Le partenaire opérationnel apporte la capacité à trouver des transactions, à gérer les rénovations, à placer les locataires et à assurer la supervision quotidienne. Il comprend le marché, sait comment analyser les propriétés et peut gérer l’actif. Mais il peut ne pas avoir l’argent pour une mise de fonds ou les ratios d’endettement pour qualifier une autre hypothèque.

Ensemble, ils peuvent exécuter des transactions que ni l’un ni l’autre ne pourrait faire seul. C’est ainsi que de nombreux investisseurs augmentent leurs portefeuilles sans être limités par leurs propres ressources financières.

Structures communes de coentreprise

Avant de toucher à l’hypothèque, vous devez convenir de la structure du partenariat lui-même.

Le partage 50/50

L’arrangement le plus simple et le plus courant. Un partenaire apporte le capital. L’autre gère la transaction. Les profits sont partagés équitablement. Cela fonctionne bien lorsque les deux parties considèrent que leurs contributions sont à peu près égales en valeur.

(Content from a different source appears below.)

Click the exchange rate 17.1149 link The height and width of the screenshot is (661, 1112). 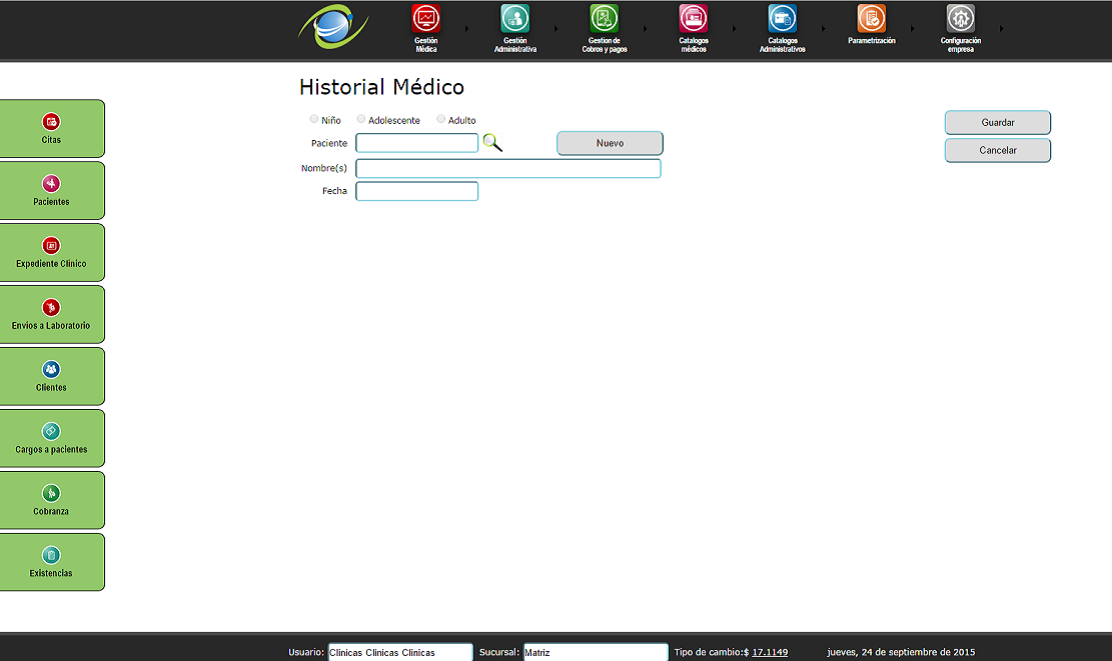769,652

Structures de rendement préférentiel

Le partenaire financier reçoit un rendement préférentiel sur son capital investi avant que les profits ne soient partagés. Par exemple, le partenaire financier obtient un rendement annuel de 8 % sur sa mise de fonds en premier, puis tout profit restant est partagé 50/50. Cela compense le partenaire capital pour le risque de son investissement et le coût d’opportunité de bloquer ses fonds.

Modèles d’équité de sueur

Le partenaire opérationnel gagne une participation dans la transaction par son travail plutôt que par son argent. Il pourrait ne pas apporter de capital mais gagner 25 % à 50 % de propriété en gérant la rénovation, le placement des locataires et la gestion immobilière en cours. Le partage exact dépend de la complexité du travail et de la valeur que chaque partenaire y attribue.

Structures GP/LP

Pour les transactions plus importantes ou plusieurs investisseurs, une structure associé commandité / associé commanditaire offre un cadre plus formel. Le GP gère la transaction et prend toutes les décisions. Les LP apportent le capital et reçoivent des rendements mais n’ont aucun rôle de gestion. C’est courant lorsque vous levez des capitaux auprès de plusieurs investisseurs pour des projets plus importants comme les acquisitions multifamiliales.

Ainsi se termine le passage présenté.